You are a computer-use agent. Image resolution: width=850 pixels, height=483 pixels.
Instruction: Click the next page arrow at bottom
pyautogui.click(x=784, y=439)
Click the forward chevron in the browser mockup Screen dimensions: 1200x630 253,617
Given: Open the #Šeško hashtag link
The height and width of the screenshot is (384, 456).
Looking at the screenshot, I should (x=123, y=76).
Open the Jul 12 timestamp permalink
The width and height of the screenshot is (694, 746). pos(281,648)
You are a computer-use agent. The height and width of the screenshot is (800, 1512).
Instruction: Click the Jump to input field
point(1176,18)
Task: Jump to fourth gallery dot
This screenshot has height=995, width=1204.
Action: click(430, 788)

...

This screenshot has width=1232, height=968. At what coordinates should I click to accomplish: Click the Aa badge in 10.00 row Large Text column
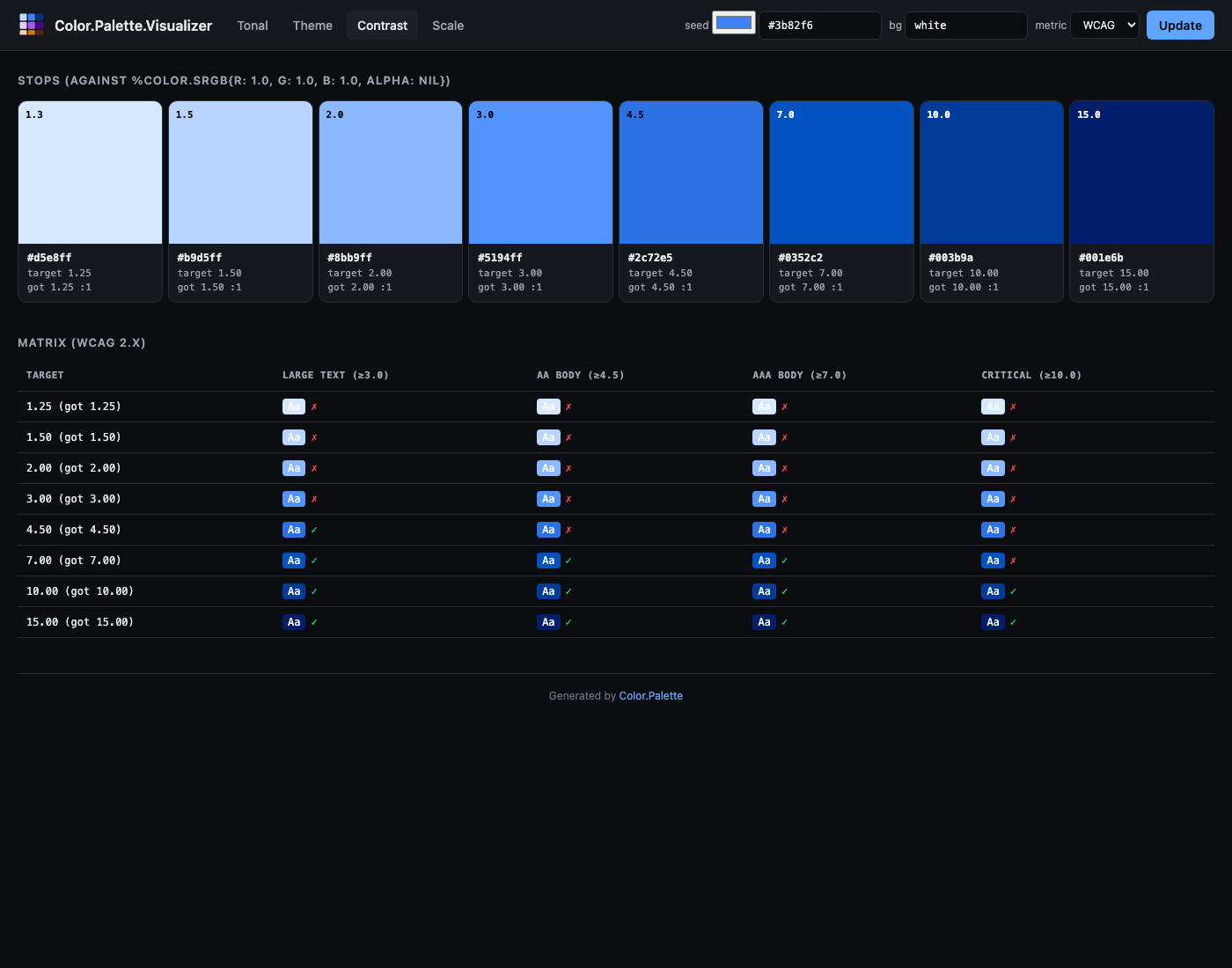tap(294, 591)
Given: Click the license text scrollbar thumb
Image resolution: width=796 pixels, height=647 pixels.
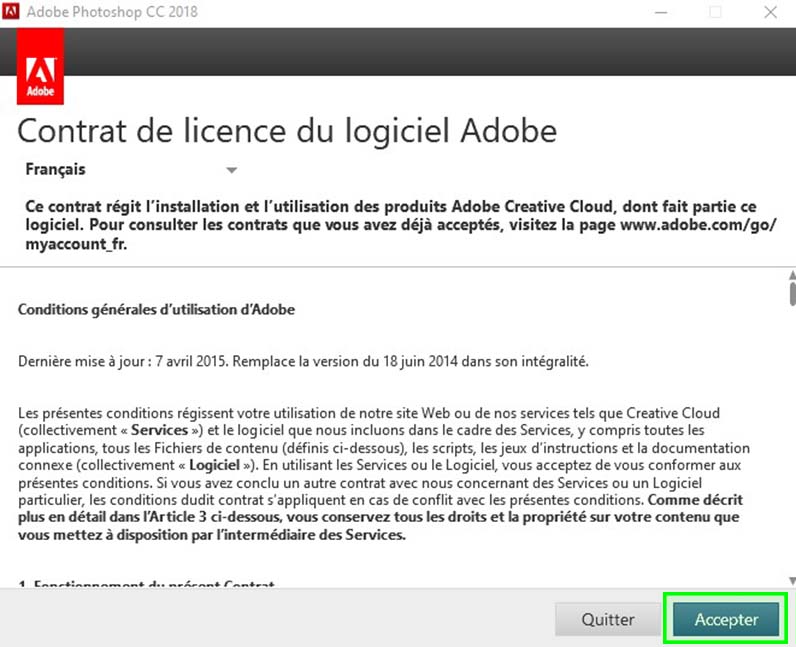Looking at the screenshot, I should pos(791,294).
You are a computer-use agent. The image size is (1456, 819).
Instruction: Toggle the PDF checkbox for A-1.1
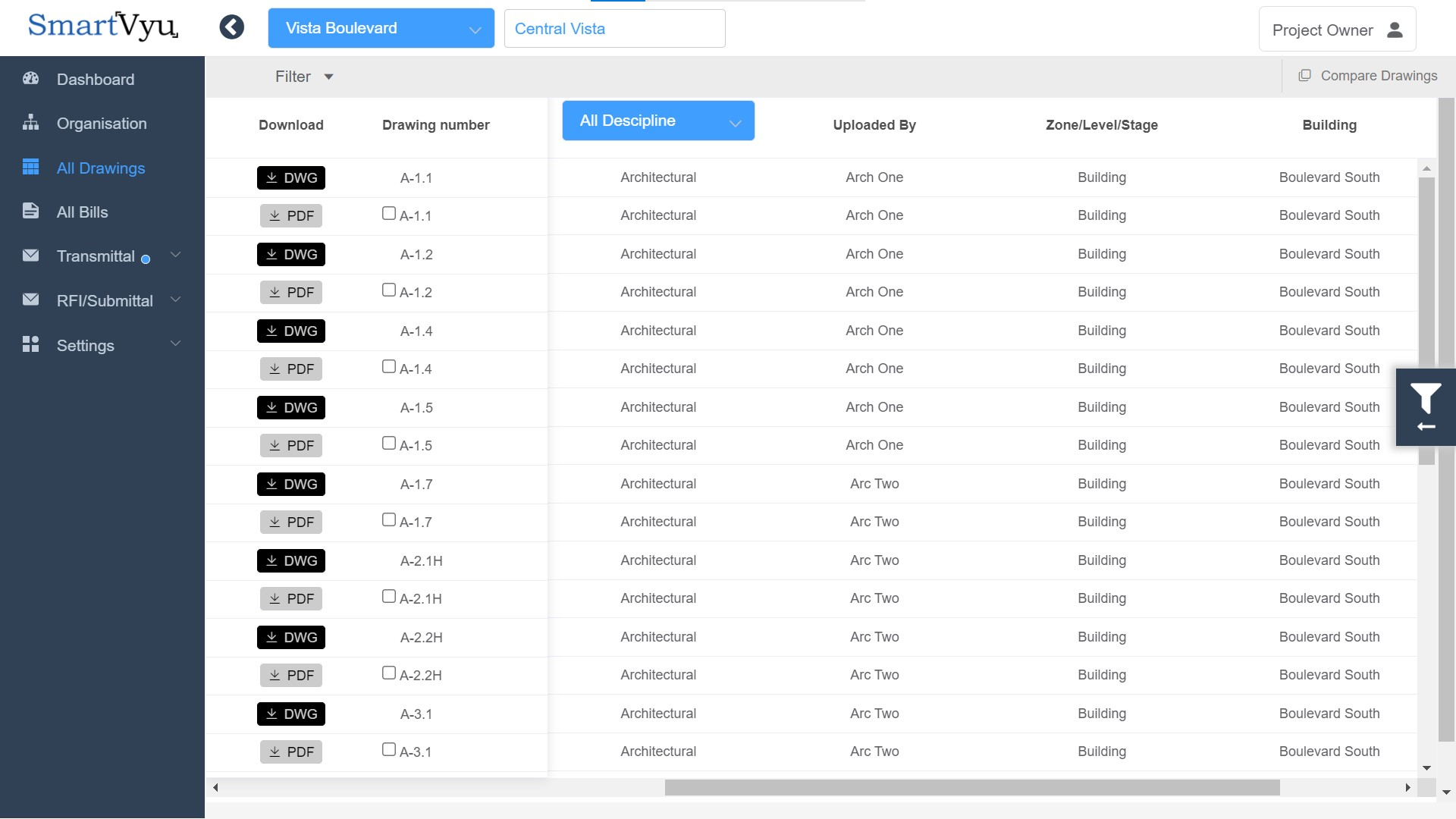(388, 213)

==

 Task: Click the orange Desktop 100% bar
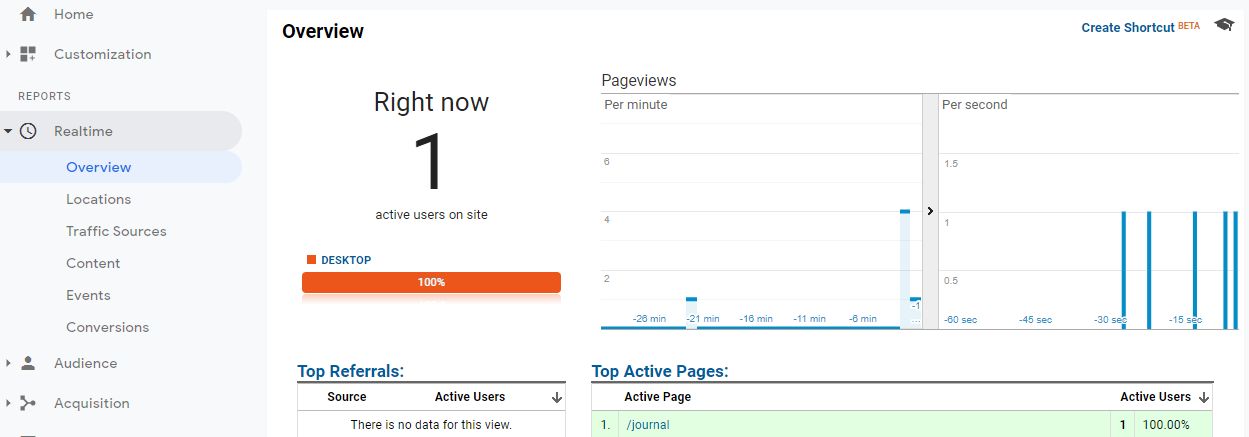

- What is expected:
Reproduce the listing word for word, from the line containing "Given: Open the #Šeško hashtag link" down to the line containing "Action: click(430, 788)", including both of those lines.

- Full output:
Given: Open the #Šeško hashtag link
The height and width of the screenshot is (384, 456).
Looking at the screenshot, I should (x=123, y=76).
Open the Jul 12 timestamp permalink
The width and height of the screenshot is (694, 746). pos(281,648)
You are a computer-use agent. The height and width of the screenshot is (800, 1512).
Instruction: Click the Jump to input field
point(1176,18)
Task: Jump to fourth gallery dot
This screenshot has height=995, width=1204.
Action: click(430, 788)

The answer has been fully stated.